### EXCERPT PROVIDED
^^^^^^^^^^^^^^^^

Bespoken’s idea of using material science and data analytics for boozy maturation instead of toasting barrels and placing them in rickhouses certainly wins on speed, consistency and necessary real estate. Basically, the company is combining their tech with “microstaves” (essentially a toasted barrel deconstructed into 25,000 pieces) to craft spirits in under a week that seem like they’ve been aged for years. Bonus: No lost angel share.

The duo compare the process, a bit clinically, to both a Pantone color wheel and Dippin’ Dots, noting that with their tech they can precisely create 17 billion unique and precise combinations of flavor and aroma.

Bespoken Spirits founders Stu Aaron and Martin Janousek
Bespoken Spirits founders Stu Aaron and Martin Janousek
Bespoken Spirits

The company cites a few use cases: The tech has been used to help some craft distillers “tailor” both young and mature spirits to a specified profile, and it’s also helped a few retailers create custom booze brands from scratch. (During our Zoom call we were able to see and hear about a few of them in more detail, but were not given specific brand names.)

A more specific example: Bespoken helped a brand that had purchased 200,000 gallons of a Canadian whiskey they loved when they initially sampled it, but the full batch they received tasted wildly different. “So they asked us to refine spirit to that profile they fell in love with,” says Aaron.

The company is also working with breweries to help up-cycle expired or excess beer (because COVID) into whiskey.

The founding duo has also launched an actual line of spirits called Bespoken, which utilizes their technology sourced from barely aged hooch from drinks giant MGP. We tried a Bespoken whiskey distilled from a bourbon mash that was infused with American charred oak microstaves. It had a nutty profile that revealed hints of maple and caramel as it evolved. It reminded me a bit of peanut brittle, but also of a well whiskey that I used to know very well from a now-shuttered East Village bar.

It’s not a flavor profile I love, and it did taste a bit young. But had you placed it before me in a blind tasting, I wouldn’t have guessed it was a whiskey speed-crafted via some crazy technology. It also did fine in an Old Fashioned, where I used a 1:1 honey syrup and two types of bitters.

Conversely, since the company had mentioned Maker’s Mark as a comparison due to that brand’s work with staves, I tested it against the recent MM Wood Finishing Series 2020 Limited Release. For now, the imprecise nature of aging is still a clear winner.

^^^^^^^^^^^^^^^^

### PROBLEMS TO WORK ON
**A.** Retype the passage from the article about Bespoken Spirits' rapid-aging technology word for word, starting at "A more specific" and ending at "East Village bar.".
**B.** Extend the article about Bespoken Spirits' rapid-aging technology by writing what comes after its final sentence.

^^^^^^^^^^^^^^^^

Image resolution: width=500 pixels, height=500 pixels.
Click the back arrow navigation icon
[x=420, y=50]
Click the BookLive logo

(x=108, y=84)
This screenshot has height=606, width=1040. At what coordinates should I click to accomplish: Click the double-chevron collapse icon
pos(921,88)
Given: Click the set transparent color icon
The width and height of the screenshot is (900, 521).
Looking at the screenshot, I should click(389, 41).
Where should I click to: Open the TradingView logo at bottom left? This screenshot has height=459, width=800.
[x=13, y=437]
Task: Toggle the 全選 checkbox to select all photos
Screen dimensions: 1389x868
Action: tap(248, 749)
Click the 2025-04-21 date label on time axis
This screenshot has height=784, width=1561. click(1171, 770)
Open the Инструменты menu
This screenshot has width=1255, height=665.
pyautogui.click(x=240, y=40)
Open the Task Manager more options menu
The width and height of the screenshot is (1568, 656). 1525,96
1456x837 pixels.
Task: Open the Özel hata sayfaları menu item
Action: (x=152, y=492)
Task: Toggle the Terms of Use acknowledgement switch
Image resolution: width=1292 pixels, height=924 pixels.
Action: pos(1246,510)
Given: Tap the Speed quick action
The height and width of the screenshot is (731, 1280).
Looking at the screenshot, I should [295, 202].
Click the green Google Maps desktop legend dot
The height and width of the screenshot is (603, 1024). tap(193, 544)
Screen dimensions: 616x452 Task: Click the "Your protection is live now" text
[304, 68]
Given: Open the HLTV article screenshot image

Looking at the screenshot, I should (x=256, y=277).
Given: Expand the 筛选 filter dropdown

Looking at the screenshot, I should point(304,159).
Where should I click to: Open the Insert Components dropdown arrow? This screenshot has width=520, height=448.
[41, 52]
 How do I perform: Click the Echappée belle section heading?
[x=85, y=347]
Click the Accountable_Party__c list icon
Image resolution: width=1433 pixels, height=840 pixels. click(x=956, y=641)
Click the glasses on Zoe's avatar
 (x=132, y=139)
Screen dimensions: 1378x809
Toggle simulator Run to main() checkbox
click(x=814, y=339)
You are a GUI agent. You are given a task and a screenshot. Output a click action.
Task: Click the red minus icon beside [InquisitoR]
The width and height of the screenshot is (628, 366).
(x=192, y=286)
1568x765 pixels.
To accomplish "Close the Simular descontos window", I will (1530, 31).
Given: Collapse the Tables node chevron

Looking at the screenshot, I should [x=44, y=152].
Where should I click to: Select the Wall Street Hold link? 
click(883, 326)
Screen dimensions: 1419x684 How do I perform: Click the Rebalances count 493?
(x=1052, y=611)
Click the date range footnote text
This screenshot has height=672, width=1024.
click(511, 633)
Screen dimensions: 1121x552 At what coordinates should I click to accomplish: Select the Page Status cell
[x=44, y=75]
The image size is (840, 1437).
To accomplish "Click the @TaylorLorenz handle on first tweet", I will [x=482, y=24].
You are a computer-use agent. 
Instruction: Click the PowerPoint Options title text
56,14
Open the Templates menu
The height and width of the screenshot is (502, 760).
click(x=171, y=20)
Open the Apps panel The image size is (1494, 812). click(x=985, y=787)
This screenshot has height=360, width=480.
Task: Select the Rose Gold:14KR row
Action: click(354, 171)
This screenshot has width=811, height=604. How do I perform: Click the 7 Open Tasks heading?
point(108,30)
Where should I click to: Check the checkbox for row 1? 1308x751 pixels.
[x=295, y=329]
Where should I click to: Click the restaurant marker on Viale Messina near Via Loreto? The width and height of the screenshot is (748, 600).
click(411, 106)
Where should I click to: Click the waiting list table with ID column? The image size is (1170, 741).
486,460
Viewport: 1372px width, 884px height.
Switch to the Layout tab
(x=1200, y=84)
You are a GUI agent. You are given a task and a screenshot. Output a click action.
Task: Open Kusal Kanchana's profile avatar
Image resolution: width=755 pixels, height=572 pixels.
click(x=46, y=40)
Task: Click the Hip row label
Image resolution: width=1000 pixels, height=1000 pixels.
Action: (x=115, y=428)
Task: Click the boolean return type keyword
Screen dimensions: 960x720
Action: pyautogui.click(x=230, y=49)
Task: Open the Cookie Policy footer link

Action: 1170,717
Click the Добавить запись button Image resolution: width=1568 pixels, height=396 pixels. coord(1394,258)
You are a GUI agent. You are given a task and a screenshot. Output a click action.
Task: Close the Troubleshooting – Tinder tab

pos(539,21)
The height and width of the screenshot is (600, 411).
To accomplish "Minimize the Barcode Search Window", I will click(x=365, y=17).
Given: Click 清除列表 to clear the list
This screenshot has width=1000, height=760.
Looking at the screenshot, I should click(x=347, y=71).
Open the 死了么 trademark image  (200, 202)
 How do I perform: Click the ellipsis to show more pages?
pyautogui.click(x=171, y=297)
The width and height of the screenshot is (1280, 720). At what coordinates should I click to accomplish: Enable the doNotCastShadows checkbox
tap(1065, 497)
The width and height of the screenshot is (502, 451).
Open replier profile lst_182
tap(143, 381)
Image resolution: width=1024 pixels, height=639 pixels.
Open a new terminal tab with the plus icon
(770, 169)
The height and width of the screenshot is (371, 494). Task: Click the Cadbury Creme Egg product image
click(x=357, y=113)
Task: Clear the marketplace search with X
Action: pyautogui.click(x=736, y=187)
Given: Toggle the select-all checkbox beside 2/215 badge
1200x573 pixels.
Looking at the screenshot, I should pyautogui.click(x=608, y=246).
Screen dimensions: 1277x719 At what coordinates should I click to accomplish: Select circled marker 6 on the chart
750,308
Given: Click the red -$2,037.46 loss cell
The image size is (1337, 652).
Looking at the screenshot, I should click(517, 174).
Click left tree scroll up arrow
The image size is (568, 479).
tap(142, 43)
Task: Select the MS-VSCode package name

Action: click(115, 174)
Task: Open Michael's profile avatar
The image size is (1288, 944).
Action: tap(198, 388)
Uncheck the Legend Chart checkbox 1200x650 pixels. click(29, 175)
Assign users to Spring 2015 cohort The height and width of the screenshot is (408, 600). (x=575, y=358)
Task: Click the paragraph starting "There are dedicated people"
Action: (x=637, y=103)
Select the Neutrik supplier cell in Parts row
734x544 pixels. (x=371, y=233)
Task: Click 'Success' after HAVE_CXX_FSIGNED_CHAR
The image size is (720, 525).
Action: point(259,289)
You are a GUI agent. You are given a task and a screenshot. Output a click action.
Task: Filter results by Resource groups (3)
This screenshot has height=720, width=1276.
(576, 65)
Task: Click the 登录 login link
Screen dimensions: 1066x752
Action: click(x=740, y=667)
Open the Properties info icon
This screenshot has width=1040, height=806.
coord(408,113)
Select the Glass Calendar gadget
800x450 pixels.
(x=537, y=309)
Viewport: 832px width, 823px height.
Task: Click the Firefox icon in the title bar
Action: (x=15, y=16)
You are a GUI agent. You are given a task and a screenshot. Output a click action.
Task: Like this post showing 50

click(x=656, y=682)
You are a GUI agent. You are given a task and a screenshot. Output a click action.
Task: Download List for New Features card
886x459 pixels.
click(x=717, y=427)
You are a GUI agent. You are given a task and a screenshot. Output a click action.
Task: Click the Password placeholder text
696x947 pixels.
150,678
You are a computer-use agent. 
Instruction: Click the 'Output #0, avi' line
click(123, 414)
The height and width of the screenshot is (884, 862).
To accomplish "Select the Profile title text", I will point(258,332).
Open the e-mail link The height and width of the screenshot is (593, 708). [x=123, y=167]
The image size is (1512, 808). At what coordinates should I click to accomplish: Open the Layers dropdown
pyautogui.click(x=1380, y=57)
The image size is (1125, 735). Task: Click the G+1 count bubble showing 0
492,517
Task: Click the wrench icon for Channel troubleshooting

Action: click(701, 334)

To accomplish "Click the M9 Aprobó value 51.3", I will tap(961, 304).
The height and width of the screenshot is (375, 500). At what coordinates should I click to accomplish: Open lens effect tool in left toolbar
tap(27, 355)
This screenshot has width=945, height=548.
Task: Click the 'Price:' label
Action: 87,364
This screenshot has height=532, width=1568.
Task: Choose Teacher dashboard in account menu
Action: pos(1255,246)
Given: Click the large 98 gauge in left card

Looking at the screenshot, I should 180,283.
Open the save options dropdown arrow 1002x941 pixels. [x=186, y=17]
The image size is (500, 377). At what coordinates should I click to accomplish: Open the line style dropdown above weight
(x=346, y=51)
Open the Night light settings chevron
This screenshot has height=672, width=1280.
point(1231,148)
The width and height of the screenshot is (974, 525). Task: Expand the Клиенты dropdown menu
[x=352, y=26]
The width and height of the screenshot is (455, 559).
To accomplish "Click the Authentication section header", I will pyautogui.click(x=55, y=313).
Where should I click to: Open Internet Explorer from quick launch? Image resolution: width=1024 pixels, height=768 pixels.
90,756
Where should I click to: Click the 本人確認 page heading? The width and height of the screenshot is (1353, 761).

^^^^^^^^^^^^^^^^

### YOUR WRITTEN ANSWERS
**A.**
A more specific example: Bespoken helped a brand that had purchased 200,000 gallons of a Canadian whiskey they loved when they initially sampled it, but the full batch they received tasted wildly different. “So they asked us to refine spirit to that profile they fell in love with,” says Aaron.

The company is also working with breweries to help up-cycle expired or excess beer (because COVID) into whiskey.

The founding duo has also launched an actual line of spirits called Bespoken, which utilizes their technology sourced from barely aged hooch from drinks giant MGP. We tried a Bespoken whiskey distilled from a bourbon mash that was infused with American charred oak microstaves. It had a nutty profile that revealed hints of maple and caramel as it evolved. It reminded me a bit of peanut brittle, but also of a well whiskey that I used to know very well from a now-shuttered East Village bar.

**B.**
Bespoken Spirits
A pour of Bespoken Spirits’s whiskey; brand investor Derek Jeter
Kirk Miller; Courtesy of Bespoken Spirits

Bespoken does have one big name fan already: Derek Jeter is an early investor. “Derek and I had worked together in the past, when he was starting The Player’s Tribune,” says Aaron. “He’s an advisor, a brand ambassador and he’s offered a lot of feedback.” Aaron notes that the baseball icon’s interest is probably “more about company tech and innovation” and not about “liking any particular spirit or taste profile.”

“I’m committed to partnering with innovative companies that disrupt the status quo in a positive way,” said Jeter in a statement. “With sustainability at its core, Bespoken levels the playing field for craft breweries and distilleries, retailers and sports and entertainment entrepreneurs to create premium spirits brands quickly and ecologically.”

To credit Bespoken, it’s already racked up nearly two dozen awards at six different tasting events (via its own product and ones they’ve helped develop with other distilleries), including a rum they hadn’t even conceived until two weeks before one competition’s deadline.

In the end, Bespoken might serve best as a hidden but eminently useful piece of technology for established, old-school distilleries who need to make some discreet adjustments or want to test out a flavor profile (side note: there is plenty of precision, science and technology at a major distillery — it’s not all romance and intuition).

In a way, the Bespoken team agrees with this assessment. “We’re happy to be behind the scenes,” says Aaron. “And I our customers want us there.”